Is there way I can have client machines either automatically update adobe flash player or allow users to install the update? I currently have all domain users part of the power users group. But this still doesn't allow them to update flash. Very frustrating when you have hundreds of machines not allowing them to update it. Any help would be greatly appreciated.

Thanks,
Tony


----------



## StumpedTechy

No I really don't see a way to do either -

http://kb.adobe.com/selfservice/viewContent.do?externalId=b0dba60b&sliceId=2

My thought is get the part that disables the update notifications and implement that then push out the updated flash as needed using your software deployment systems. It states right in the link above the installer requires admin rights.


----------



## Tony414

Hi. Thanks for the reply. Yeah! I came across that also. It just seems like way to much to do for something simple.
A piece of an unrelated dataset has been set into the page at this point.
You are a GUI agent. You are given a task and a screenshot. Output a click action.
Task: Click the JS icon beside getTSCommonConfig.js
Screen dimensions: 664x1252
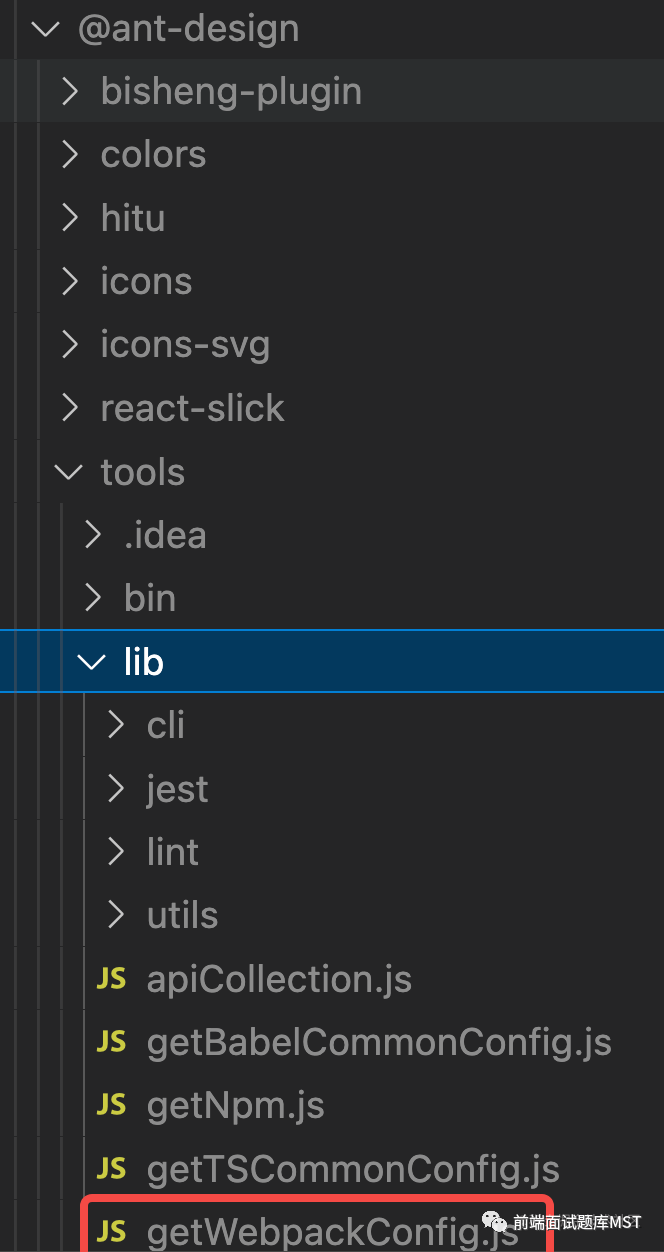[x=111, y=1168]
I thought there might be a way using a gpo to allow for the users to update the software. Is it an ActiveX control?

Tony


----------



## StumpedTechy

Flash has an active X portion yes and there is an but its all installed via their installer and unless they plan to change that then your not going to be able to allow them without admin rights as far as I am aware. Even changing all the I.E. settings to run all the Active X stuff won't change the ability to install this or not.


----------



## Tony414

All I have to say is thanks and DARN! Wish there was a simpler way. So were you able to get the KB article to work for you?


----------



## StumpedTechy

We just push out new versions here. I use the KB articles way to disable the update prompt. Then as new versions come out we test, verify, and push them out to the systems.


----------



## peterh40

I have had no trouble assigning a MSI to push out Flash updates to PCs using the GPO, Computer Configuration, Software deployment. No admin rights are required, just reboot PC(s) to install update.

MSIs:
http://blog.stealthpuppy.com/general/looking-for-adobe-flash-player-download-links


----------



## Tony414

Seems to be working as stated. Thanks for the help...


----------